Eine Klage gegen die BRD
Hermann Lüdeking jedenfalls gab sich mit der Reaktion aus Berlin nicht zufrieden: Er schrieb an die Bundesregierung, um auf seinen Fall aufmerksam zu machen, reichte Petitionen ein und hielt immer wieder Vorträge. Im Jahr 2017 verklagte er die Bundesrepublik. Das Kölner Verwaltungsgericht wies seine Klage ab und folgte dabei der Argumentation der Regierung: Betroffene seien von den Nazis nicht »angefeindet« worden, und die Zwangsgermanisierung sei die Folge »einer positiven Bewertung der rassischen Merkmale« gewesen.

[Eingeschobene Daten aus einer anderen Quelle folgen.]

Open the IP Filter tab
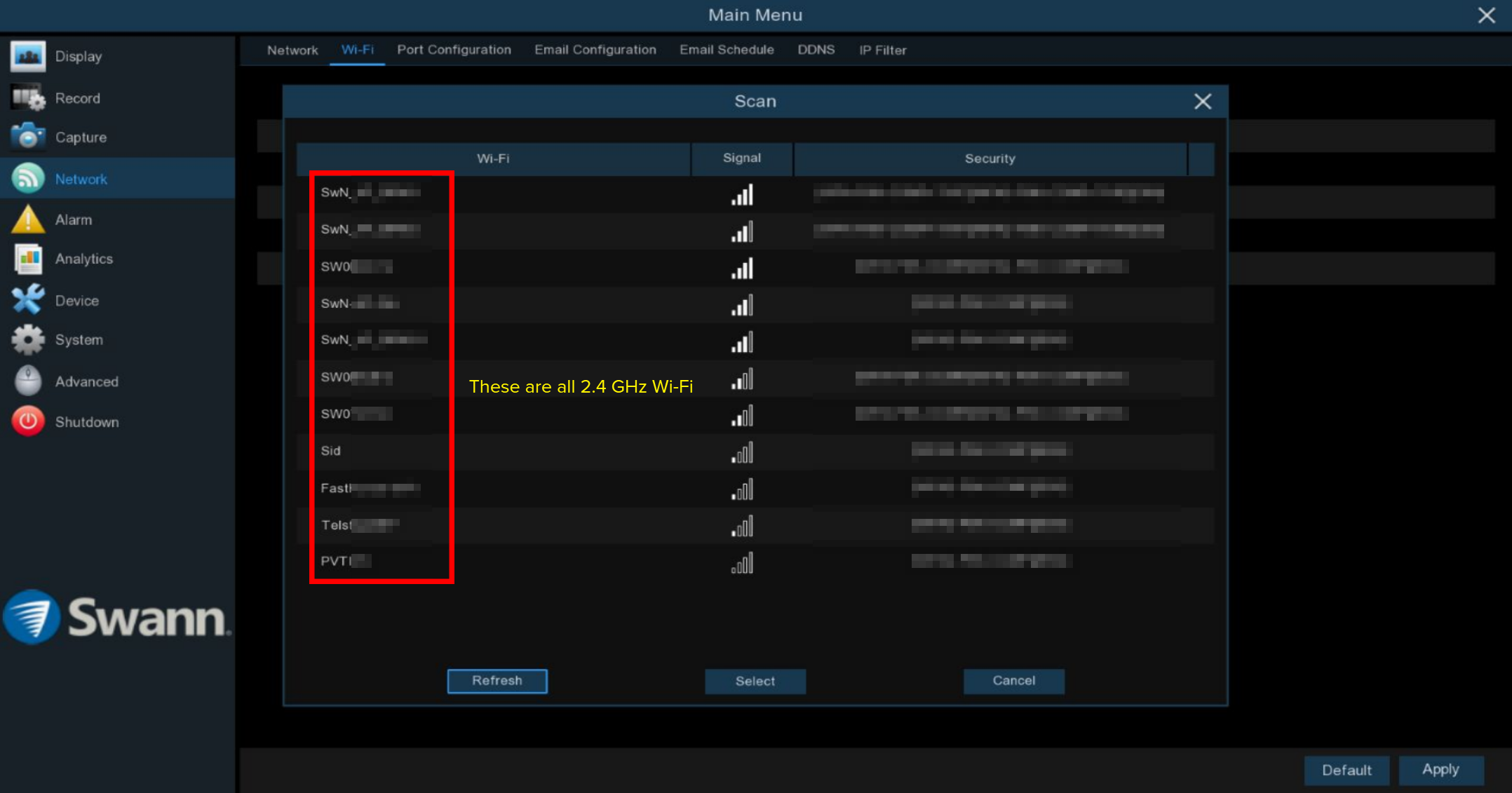Image resolution: width=1512 pixels, height=793 pixels. (x=882, y=50)
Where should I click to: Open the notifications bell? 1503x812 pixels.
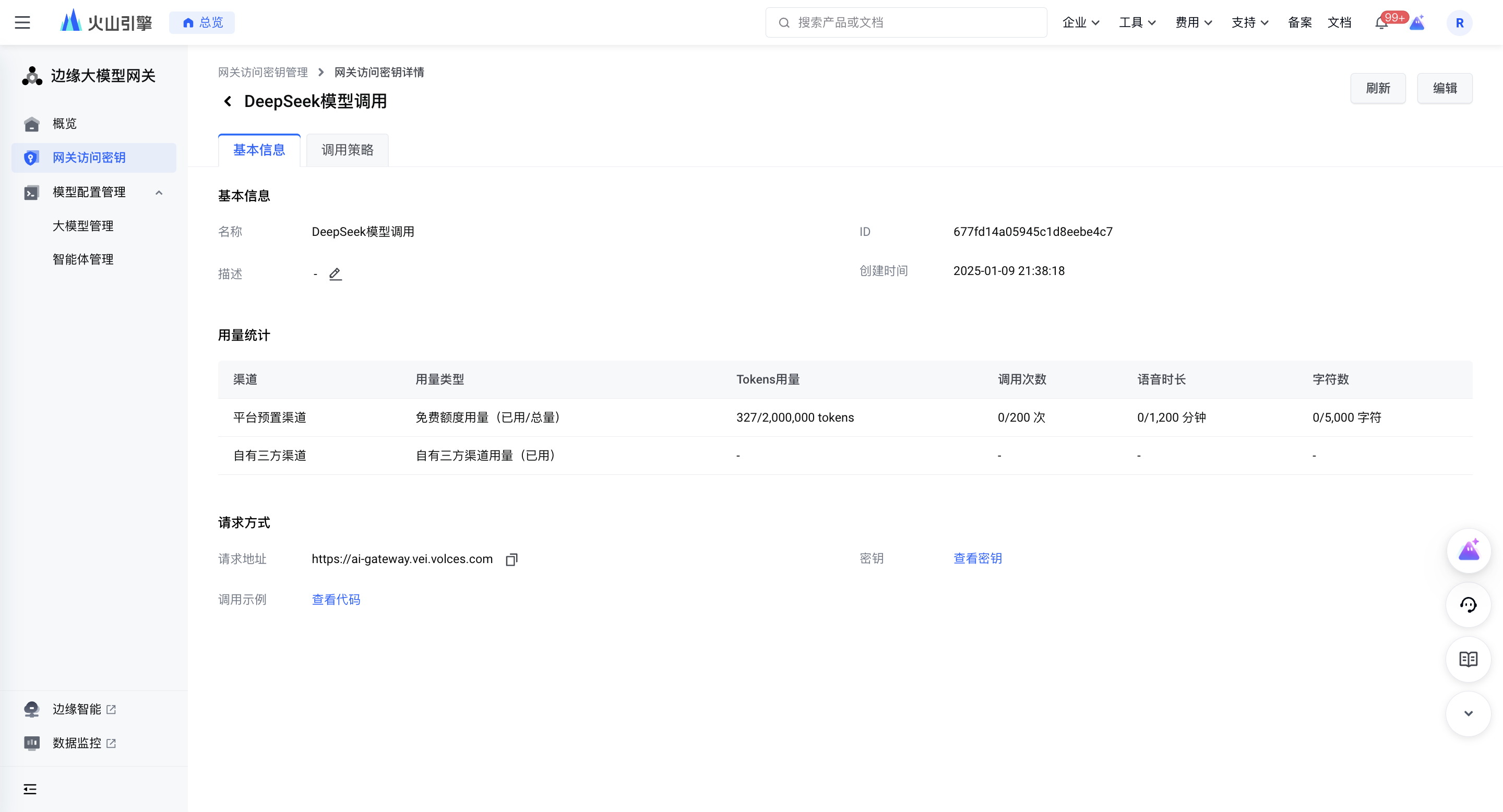click(x=1380, y=23)
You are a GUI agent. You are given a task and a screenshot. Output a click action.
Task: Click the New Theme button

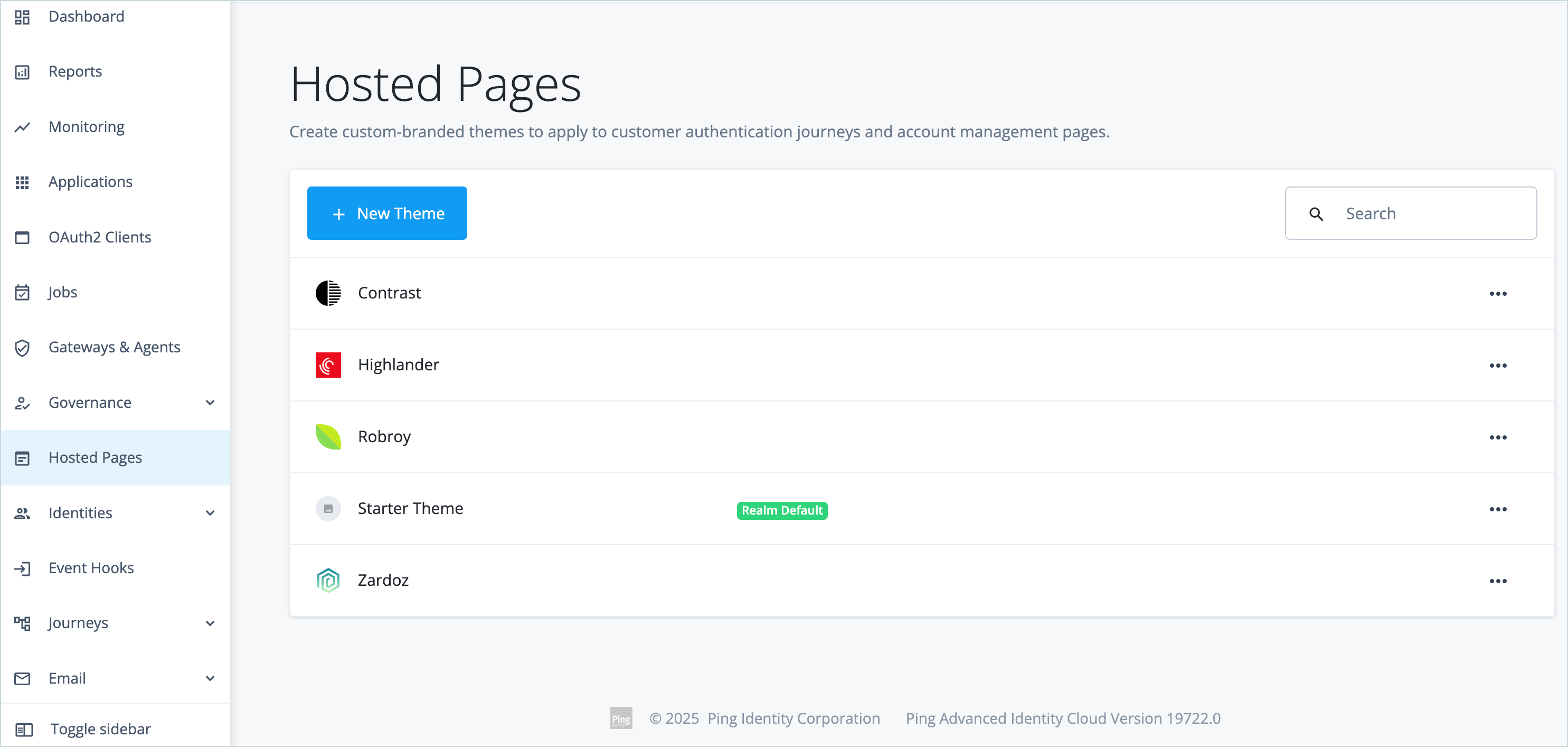point(387,213)
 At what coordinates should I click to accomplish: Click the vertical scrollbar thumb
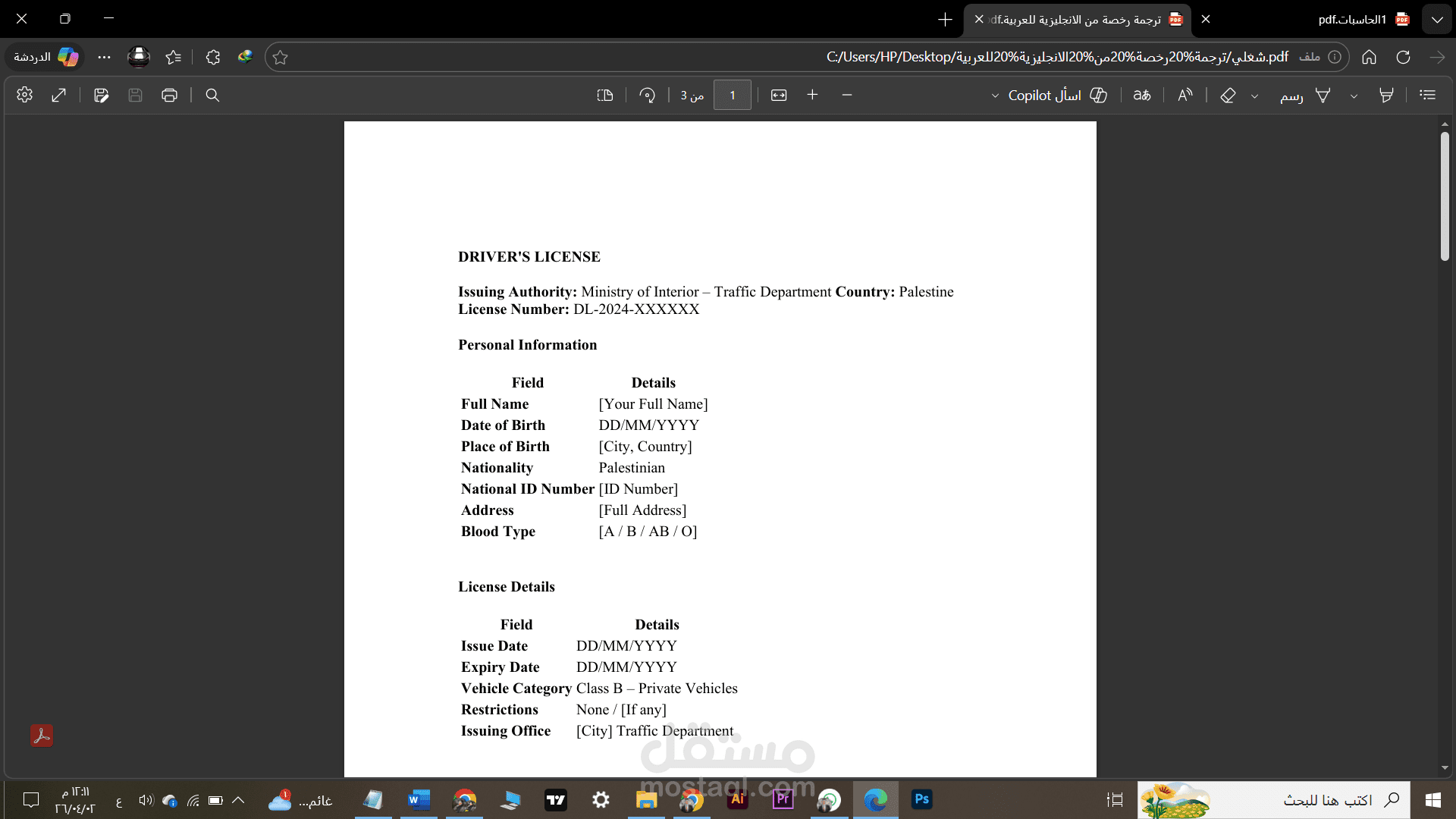1445,197
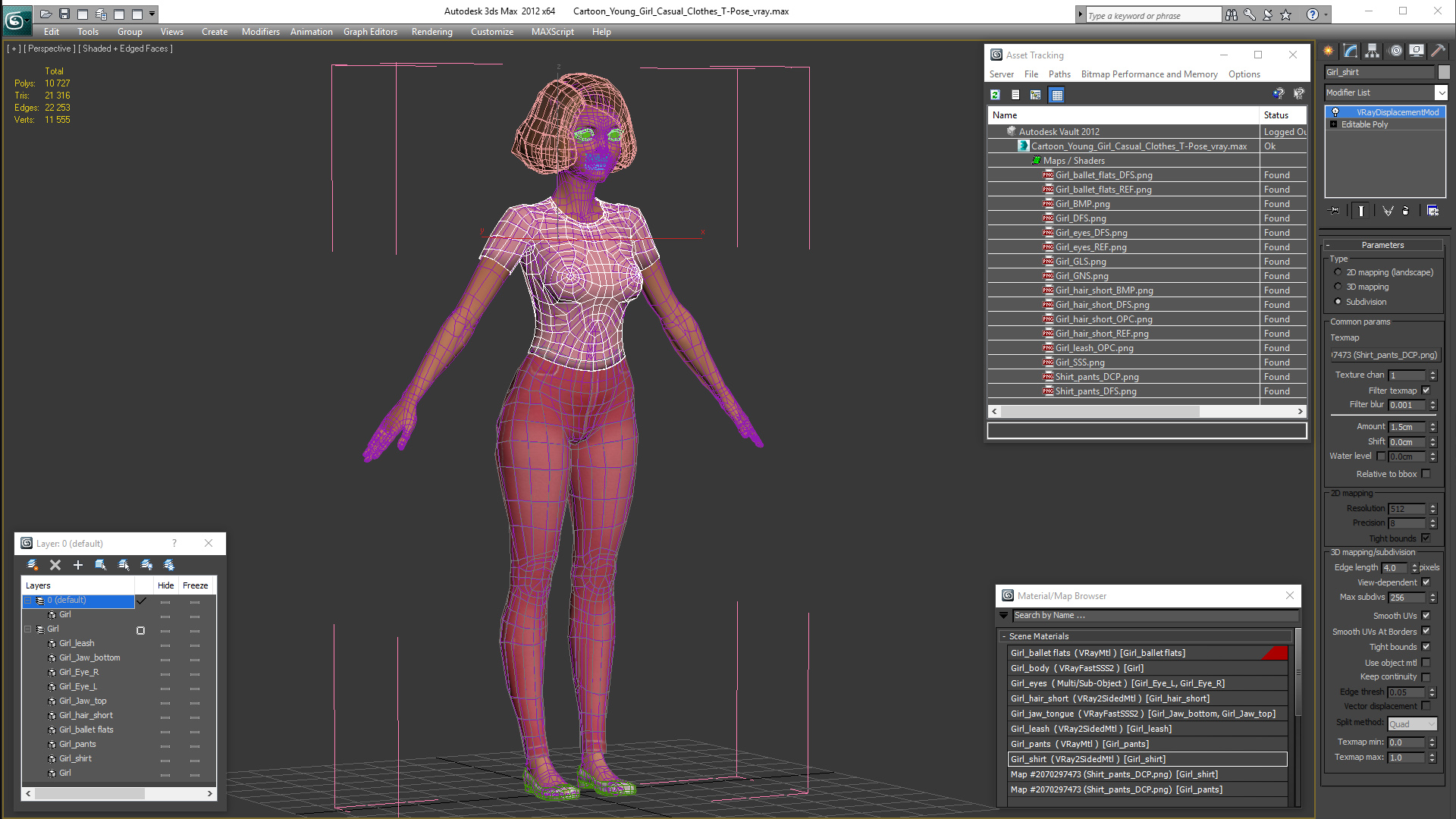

Im Dezember 2022 gelang dem Freiburger Verein jedoch ein kleiner Erfolg. Sie schickte an den baden-württembergischen Petitionsausschuss ein Ersuchen, dem der Stuttgarter Landtag zustimmte: Nach Hamburg und Nordrhein-Westfalen, die laut Christoph Schwarz bisher als einzige Bundesländer Opfern eine Entschädigung entrichtet haben, erhalten Betroffene nun auch in Baden-Württemberg eine Zahlung. Insgesamt 50 000 Euro werden zur Verfügung gestellt, heißt es aus Stuttgart – 5000 Euro pro Schicksal.
Bislang wurden acht Personen entschädigt. Eine davon ist Hermann Lüdeking. »Das ist alles, was ich wollte. Mir war die Summe immer egal. Ich habe 20 Jahre lang darum gekämpft, als Opfer eines Verbrechens anerkannt zu werden«, sagt der heute 87-Jährige.